Così la morte, che era stata stimata il peggiore dei mali, fuori che quando era affrontata per la difesa della patria, diventa una mèta, il momento desiderabile per l’acquisto della beatitudine perfetta[61]. Viceversa il suicidio, considerato sempre un atto di coraggio, si giudica ora una viltà ed una follia[62], oltrechè un peccato mortale. La sepoltura, cerimonia consacrata religiosamente, come la più importante e la più sacra di tutte le funzioni, perchè era legata alla vita ultramondana del morto, ora non è più che una dimostrazione di amore, rispetto al defunto, ed un dovere igienico rispetto ai rimasti. L’Anima, tanto, è superiore ed indifferente al destino del suo corpo e al lusso della sua tomba[63].
La storiografia antica è stata vittima di questo immenso rivolgimento dello spirito del mondo. A poco a poco, a mano a mano che i secoli passavano, l’indifferenza, l’incomprensione e l’ignoranza stesero un immenso mantellone di feltro sul passato e la storia ritornò allo stadio primitivo di molti secoli innanzi. A Carlo Magno, che si faceva leggere e rileggere il De Civitate Dei, le opere di Sallustio, di Tito Livio e di Tacito non potevano insegnare più nulla, dovevano anzi riuscire quasi incomprensibili. Importava tutt’al più il ricordo dei nudi fatti della storia di Roma, come l’aveva conservato nei primi secoli la annalistica. Le grandi opere di storia sono distrutte; anche dei grandissimi — di Sallustio, di Livio, di Tacito — solo pochi brandelli si salvano; si moltiplicano invece le piccole epitomi. E così quella grande luce intellettuale dell’antichità si ridusse a una piccola fiammella morente, finchè un rivolgimento del pensiero umano non la fece divampare di nuovo. È quella che si può chiamare la risurrezione della storiografia antica.
LA RINASCITA
I. LA STORIA E L’ANTICHITÀ NELLA MENTE DEL MACHIAVELLI.

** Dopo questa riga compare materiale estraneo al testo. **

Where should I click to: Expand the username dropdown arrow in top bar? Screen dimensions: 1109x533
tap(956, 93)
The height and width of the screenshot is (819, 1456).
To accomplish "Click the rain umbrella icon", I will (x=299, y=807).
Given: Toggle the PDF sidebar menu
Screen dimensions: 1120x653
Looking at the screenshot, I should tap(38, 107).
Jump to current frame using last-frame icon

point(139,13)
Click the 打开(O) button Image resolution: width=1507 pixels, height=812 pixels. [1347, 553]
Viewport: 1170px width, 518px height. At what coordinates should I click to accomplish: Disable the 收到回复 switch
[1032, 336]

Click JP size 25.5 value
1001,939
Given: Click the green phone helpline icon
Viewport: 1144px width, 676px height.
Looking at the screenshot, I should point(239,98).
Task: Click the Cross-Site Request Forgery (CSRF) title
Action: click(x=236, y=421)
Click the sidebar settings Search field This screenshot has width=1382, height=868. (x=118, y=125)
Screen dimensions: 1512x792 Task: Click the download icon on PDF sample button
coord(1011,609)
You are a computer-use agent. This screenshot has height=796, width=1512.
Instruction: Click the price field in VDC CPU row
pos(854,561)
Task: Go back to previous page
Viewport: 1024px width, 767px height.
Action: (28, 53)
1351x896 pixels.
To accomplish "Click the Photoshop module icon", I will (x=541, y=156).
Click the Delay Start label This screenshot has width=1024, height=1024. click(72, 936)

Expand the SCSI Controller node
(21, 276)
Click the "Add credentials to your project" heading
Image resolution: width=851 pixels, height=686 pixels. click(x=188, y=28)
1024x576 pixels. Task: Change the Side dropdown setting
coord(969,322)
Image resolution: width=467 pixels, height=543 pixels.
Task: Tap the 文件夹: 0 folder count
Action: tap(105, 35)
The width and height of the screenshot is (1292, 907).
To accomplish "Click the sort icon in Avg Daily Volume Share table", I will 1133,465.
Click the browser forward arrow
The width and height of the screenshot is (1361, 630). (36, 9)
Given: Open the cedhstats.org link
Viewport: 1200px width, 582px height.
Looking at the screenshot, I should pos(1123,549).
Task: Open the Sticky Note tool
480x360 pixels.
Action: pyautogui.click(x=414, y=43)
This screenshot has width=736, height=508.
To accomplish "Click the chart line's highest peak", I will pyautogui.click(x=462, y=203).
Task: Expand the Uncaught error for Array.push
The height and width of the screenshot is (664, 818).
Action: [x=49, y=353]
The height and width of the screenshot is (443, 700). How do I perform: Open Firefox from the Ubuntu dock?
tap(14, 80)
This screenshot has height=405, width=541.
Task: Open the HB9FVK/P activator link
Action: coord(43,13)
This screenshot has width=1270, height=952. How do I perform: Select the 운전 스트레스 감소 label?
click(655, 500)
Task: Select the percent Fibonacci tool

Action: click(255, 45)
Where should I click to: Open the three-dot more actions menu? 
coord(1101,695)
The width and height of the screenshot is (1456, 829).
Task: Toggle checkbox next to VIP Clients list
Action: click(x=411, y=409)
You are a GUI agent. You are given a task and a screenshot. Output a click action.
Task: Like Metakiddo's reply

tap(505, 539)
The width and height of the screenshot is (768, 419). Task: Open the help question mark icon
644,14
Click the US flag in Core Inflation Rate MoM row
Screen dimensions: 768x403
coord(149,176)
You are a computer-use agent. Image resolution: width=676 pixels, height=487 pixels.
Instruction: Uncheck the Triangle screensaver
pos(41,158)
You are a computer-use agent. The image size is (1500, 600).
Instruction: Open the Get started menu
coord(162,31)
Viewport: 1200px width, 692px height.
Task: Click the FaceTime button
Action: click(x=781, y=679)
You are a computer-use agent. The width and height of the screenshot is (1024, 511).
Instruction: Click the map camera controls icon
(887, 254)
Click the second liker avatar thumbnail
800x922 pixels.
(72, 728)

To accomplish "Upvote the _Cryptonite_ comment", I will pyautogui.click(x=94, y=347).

Niccolò Machiavelli, dopo il ritorno dei Medici a Firenze, nel 1513, si era ritirato in villa senza impiego politico, e si consolava della sua triste vita, partita fra l’osteria e i lavori dei campi, studiando Tito Livio. Ma ogni tanto faceva una scappata a Firenze, dove trovava un cenacolo di fedeli ammiratori del Savonarola, amici suoi sin dal tempo della repubblica, che si radunavano negli Orti Oricellari, e con essi leggeva commovendosi a quella rievocazione di glorie repubblicane, le storie di Tito Livio. In questo gruppo il Machiavelli cominciò a commentare in modo nuovo le decadi ed entrò «in quella via» che non era «stata per ancora da alcuno pesta».
Perchè, si domanda il Machiavelli, gli uomini ricorrono agli antichi per tutte le arti e per tutte le scienze, e non li studiano quando si tratta di politica? Perchè non si ristudiano con intelligenza le storie? In verità, essi non sanno «trarne, leggendole, quel senso, nè gustare di loro quel sapore che le hanno in sè»[64].